Medication Woes..
Posted by ivy | Under Ivy Unleashed Wednesday Aug 15, 2007If you can’t tell from my last post.. My new medicine is not my friend. My Dr put me on Geodon at my last apt.. It’s made my life miserable. First I couldn’t function. 1 pill put me out from Friday night till Sunday morning. When I woke up all I wanted to do was throw up. I wanted that crap out of my system. I wanted it out of me. I hated the way I felt. I couldn’t take it. Thankful it had been a Friday that I took it so that dh was home with the kids all weekend I refused to take it Sunday night. Scared I wouldn’t wake up till Tuesday. With dh needing to work that wasnt an option. I needed to function. So I didn’t take it for a few days then I called the Dr and explained the situation. They kept saying,”that happens it will go away in a few days.
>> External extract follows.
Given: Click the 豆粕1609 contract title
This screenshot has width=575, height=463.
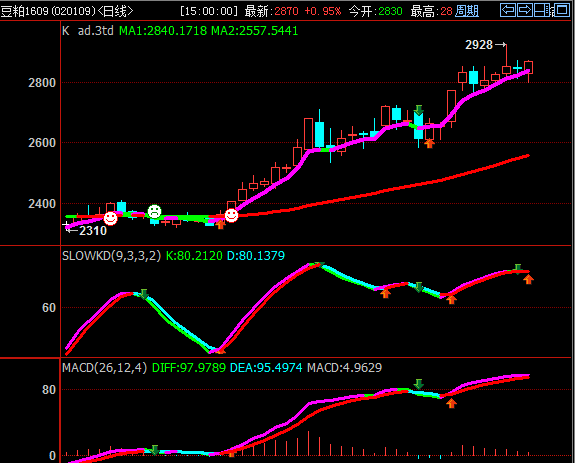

Usually 7-10 days.” I explained 7-10 days was not an option as a mother of 4 I have to be awake not wishing I were dead due to a medication.” And yes at that point on Sunday when I woke up.. I wished I were dead. I felt like I had been coming out of surgery.. It was anesthesia hell all over again! So they lowered my dosage and had me go pick up a smaller dose from their office.. Tried it.. No go.. I felt sick all the time.. My neck and shoulders were so stiff I couldn’t move. My neck is still stiff but getting better. I felt sick all the time. Lethargic too. Could not function. And I keep going back between moods really bad. Its like being on the edge of a cliff and you are fixing(In texas we say fixing in place of saying going to, just about, etc. Cant help it..) to fall off but cant get back onto stable ground and you cant fall into the depths of full blown mania either. Its a very bad horrible place to be and I don’t like it at all.
I’m extremely irritable. And I quit taking the med.. I don’t like it at all. I hate it.. I wont take it. I can not function like this and tend to my kids. The stress of school starting is also getting to me..
Things aren’t bad here.. I just can’t stand this medication and what it does to me. Its like a really bad high you just want off and cant get it out of your system.. It also makes me cry one minute and not the next and its almost like being pregnant again.. OYE! (but no I’m not pregnant) This is truly one of the worst things I’ve ever put into my body and I’ve put some bad shit in there over the years!
Oh Ivy! Stop taking Geoden, but it sounds like you already have! You are not having normal reactions to it. I take it, and yes, it knocks me out, but I take it when I go to bed, and at a dosage that is fine when I wake up. But it sounds like it doesn’t work that way for you.
You know what’s good for your body and what isn’t….trust your intuition and what your body is telling you!
I’m so sorry that you have such troubles with your meds. I think I might’ve told you that my Ex is bi-polar and I think he’s been on a different med about every six months, after he waits to see what the effects might be. It seems like he’s found “the one” lately but I can’t remember what the name of it is.